**What this task involves**
Excluding pictures, transcribe precisely the lines from the one containing "Where should I click to: Unpin" to the final line of the listing below, inclusive, and nothing more.
━━━━
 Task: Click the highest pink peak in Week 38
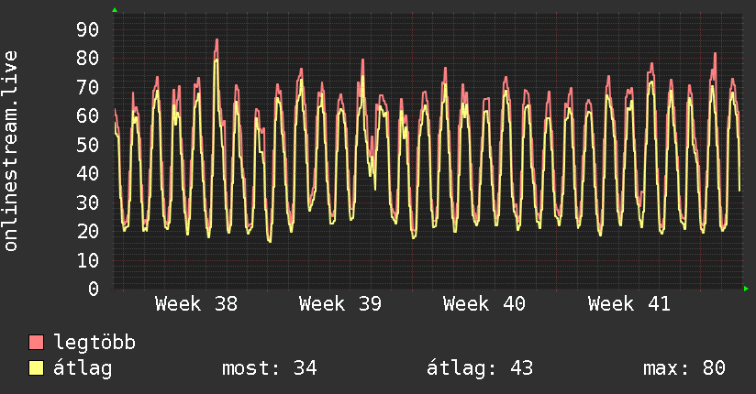(x=217, y=40)
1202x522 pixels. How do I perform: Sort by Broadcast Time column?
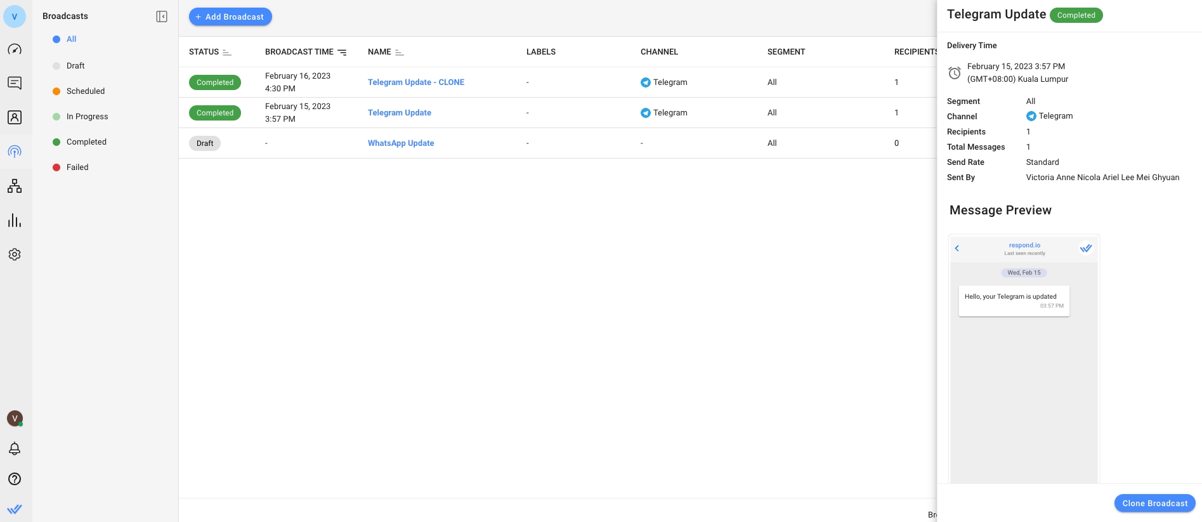coord(342,52)
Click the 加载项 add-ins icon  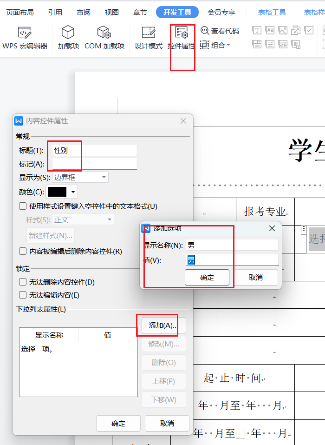tap(68, 38)
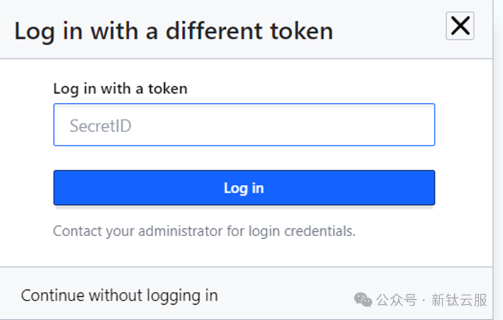Screen dimensions: 503x320
Task: Click the 公众号 watermark text
Action: click(397, 300)
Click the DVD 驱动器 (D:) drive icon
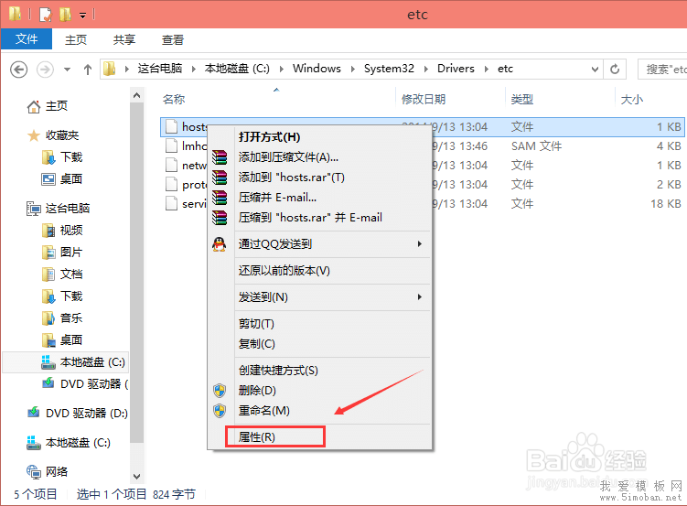Screen dimensions: 687x506 click(x=34, y=414)
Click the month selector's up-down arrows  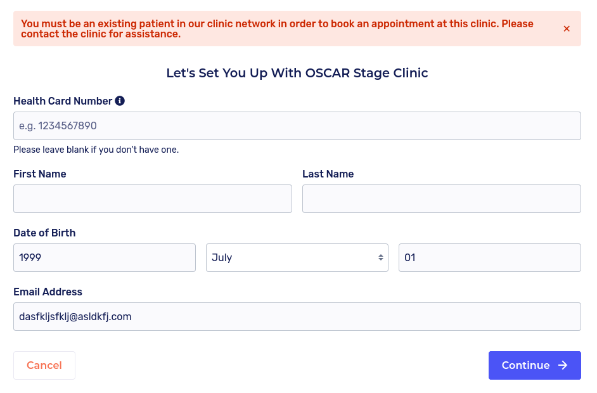point(380,258)
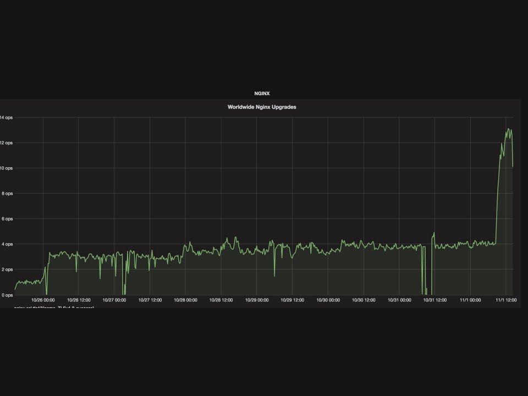Click the graph peak near 13 ops
The image size is (528, 396).
click(x=508, y=129)
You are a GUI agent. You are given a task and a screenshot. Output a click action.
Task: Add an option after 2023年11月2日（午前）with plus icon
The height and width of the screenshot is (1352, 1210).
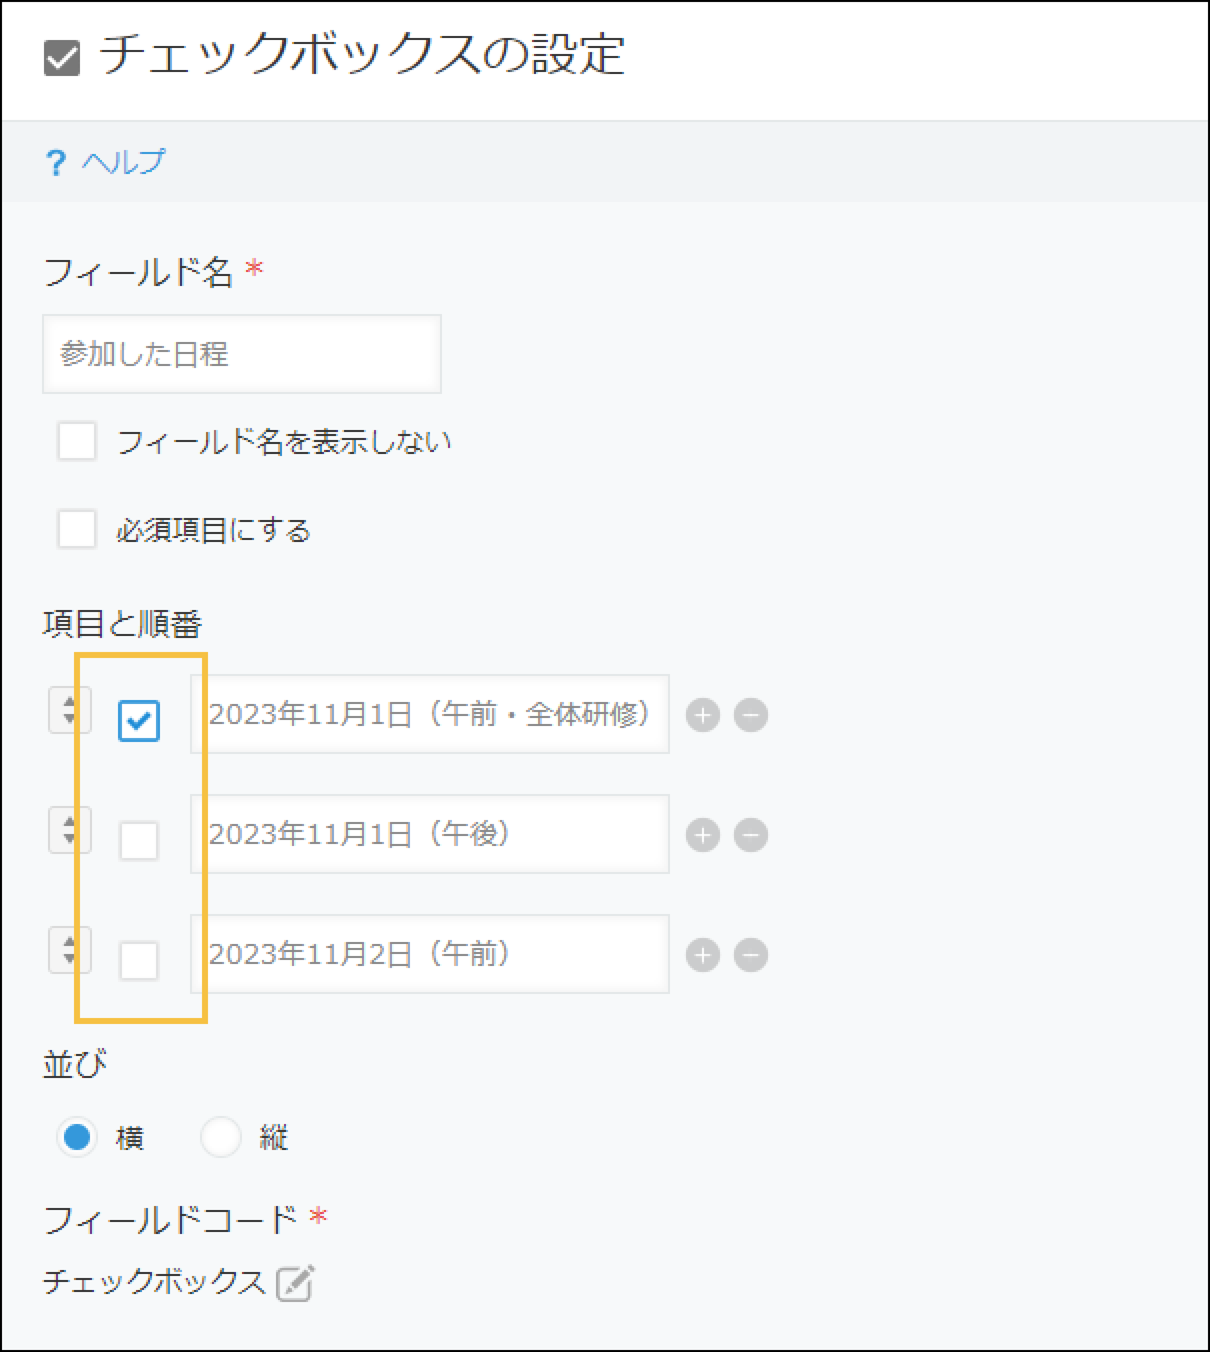[x=703, y=955]
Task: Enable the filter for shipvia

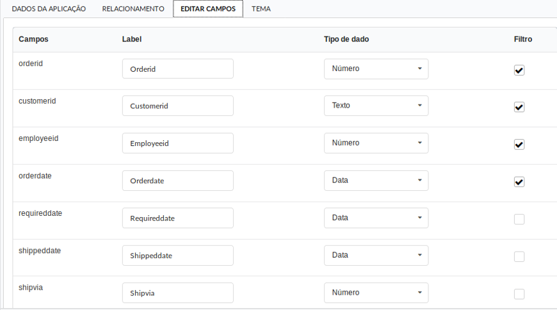Action: click(x=519, y=293)
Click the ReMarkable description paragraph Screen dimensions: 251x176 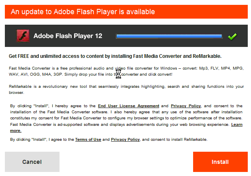[126, 89]
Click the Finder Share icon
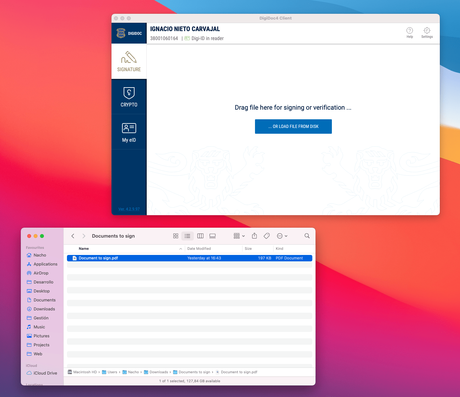This screenshot has width=460, height=397. pos(254,236)
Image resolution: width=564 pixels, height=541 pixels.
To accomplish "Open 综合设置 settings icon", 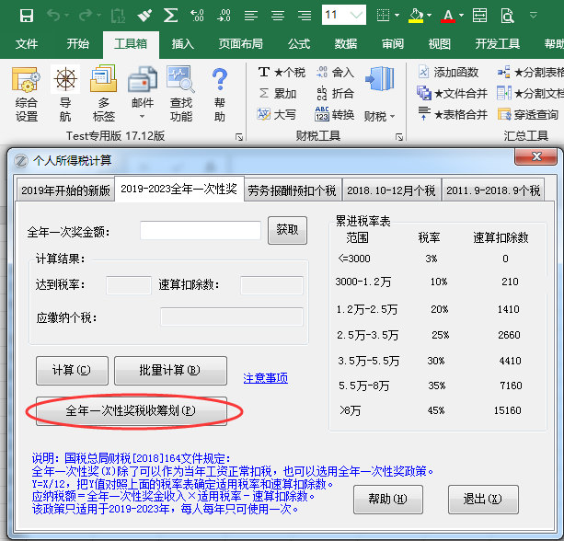I will pos(27,94).
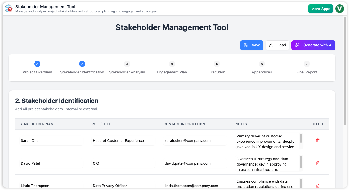
Task: Click David Patel's email address field
Action: pos(195,163)
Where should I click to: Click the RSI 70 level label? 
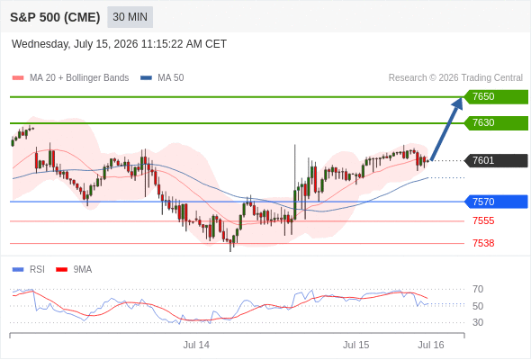coord(478,289)
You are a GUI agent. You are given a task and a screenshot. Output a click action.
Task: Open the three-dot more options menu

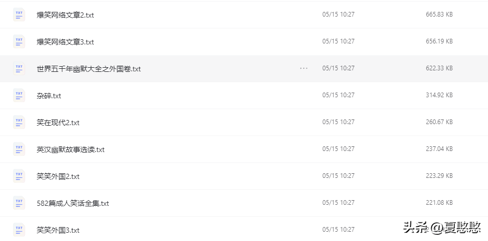(x=304, y=68)
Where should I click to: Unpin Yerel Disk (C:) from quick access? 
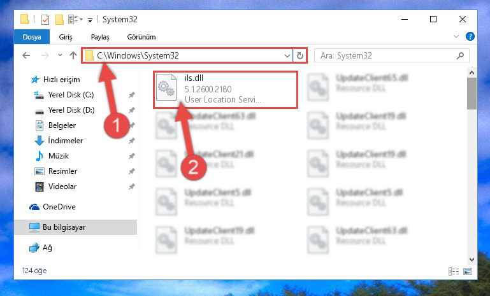coord(131,95)
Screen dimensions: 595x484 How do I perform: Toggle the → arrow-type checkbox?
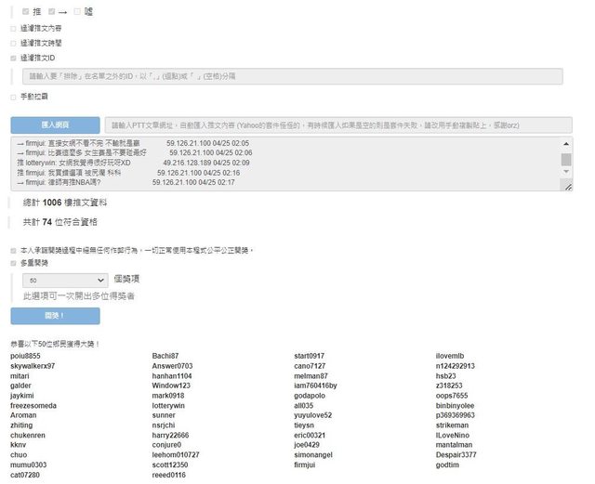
━━━━
**Exercise solution**
Where should I click to: Unpin Yerel Disk (C:) from quick access? 
coord(131,95)
Screen dimensions: 595x484 How do I perform: Toggle the → arrow-type checkbox?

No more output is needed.